TASK PROMPT> Write down each entry precisely as given.

INFORMATION SUPPLIED>
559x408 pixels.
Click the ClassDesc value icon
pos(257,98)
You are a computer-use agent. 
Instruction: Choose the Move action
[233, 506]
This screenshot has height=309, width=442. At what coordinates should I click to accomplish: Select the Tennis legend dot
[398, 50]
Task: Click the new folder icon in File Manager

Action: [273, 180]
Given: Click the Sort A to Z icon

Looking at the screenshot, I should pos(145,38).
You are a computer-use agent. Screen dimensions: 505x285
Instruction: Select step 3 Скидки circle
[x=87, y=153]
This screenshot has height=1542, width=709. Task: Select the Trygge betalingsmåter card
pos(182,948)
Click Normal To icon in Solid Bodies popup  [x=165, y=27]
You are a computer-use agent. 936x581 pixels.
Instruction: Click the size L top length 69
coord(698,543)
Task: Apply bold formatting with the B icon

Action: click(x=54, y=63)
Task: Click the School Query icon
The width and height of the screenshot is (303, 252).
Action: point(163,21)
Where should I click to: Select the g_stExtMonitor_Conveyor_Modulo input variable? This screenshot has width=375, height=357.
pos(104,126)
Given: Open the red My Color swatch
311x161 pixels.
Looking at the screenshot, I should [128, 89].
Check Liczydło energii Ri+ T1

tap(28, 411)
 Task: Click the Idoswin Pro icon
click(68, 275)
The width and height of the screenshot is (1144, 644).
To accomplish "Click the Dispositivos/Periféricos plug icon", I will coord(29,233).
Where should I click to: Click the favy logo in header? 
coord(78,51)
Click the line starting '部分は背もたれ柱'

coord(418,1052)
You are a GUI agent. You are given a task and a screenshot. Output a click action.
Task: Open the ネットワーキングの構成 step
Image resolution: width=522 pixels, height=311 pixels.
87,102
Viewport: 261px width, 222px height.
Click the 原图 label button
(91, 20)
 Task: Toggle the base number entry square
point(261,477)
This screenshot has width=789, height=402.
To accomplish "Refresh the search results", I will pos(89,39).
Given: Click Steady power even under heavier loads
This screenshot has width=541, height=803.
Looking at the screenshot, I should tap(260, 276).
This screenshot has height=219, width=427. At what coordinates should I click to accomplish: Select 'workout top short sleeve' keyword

OUTPUT OF THE TASK>
559x408 pixels.
Click the ClassDesc value icon
pos(257,98)
You are a computer-use agent. 
Instruction: Choose the Move action
[233, 506]
This screenshot has height=309, width=442. At what coordinates should I click to accomplish: Select the Tennis legend dot
[398, 50]
Task: Click the new folder icon in File Manager

Action: [273, 180]
Given: Click the Sort A to Z icon

Looking at the screenshot, I should pos(145,38).
You are a computer-use agent. Screen dimensions: 505x285
Instruction: Select step 3 Скидки circle
[x=87, y=153]
This screenshot has height=1542, width=709. Task: Select the Trygge betalingsmåter card
pos(182,948)
Click Normal To icon in Solid Bodies popup  [x=165, y=27]
You are a computer-use agent. 936x581 pixels.
Instruction: Click the size L top length 69
coord(698,543)
Task: Apply bold formatting with the B icon

Action: click(x=54, y=63)
Task: Click the School Query icon
The width and height of the screenshot is (303, 252).
Action: point(163,21)
Where should I click to: Select the g_stExtMonitor_Conveyor_Modulo input variable? This screenshot has width=375, height=357.
pos(104,126)
Given: Open the red My Color swatch
311x161 pixels.
Looking at the screenshot, I should [128, 89].
Check Liczydło energii Ri+ T1

tap(28, 411)
 Task: Click the Idoswin Pro icon
click(68, 275)
The width and height of the screenshot is (1144, 644).
To accomplish "Click the Dispositivos/Periféricos plug icon", I will coord(29,233).
Where should I click to: Click the favy logo in header? 
coord(78,51)
Click the line starting '部分は背もたれ柱'

coord(418,1052)
You are a GUI agent. You are given a task and a screenshot. Output a click action.
Task: Open the ネットワーキングの構成 step
Image resolution: width=522 pixels, height=311 pixels.
87,102
Viewport: 261px width, 222px height.
Click the 原图 label button
(91, 20)
 Task: Toggle the base number entry square
point(261,477)
This screenshot has width=789, height=402.
To accomplish "Refresh the search results", I will pos(89,39).
Given: Click Steady power even under heavier loads
This screenshot has width=541, height=803.
Looking at the screenshot, I should tap(260, 276).
This screenshot has height=219, width=427. At what coordinates should I click to accomplish: Select 'workout top short sleeve' keyword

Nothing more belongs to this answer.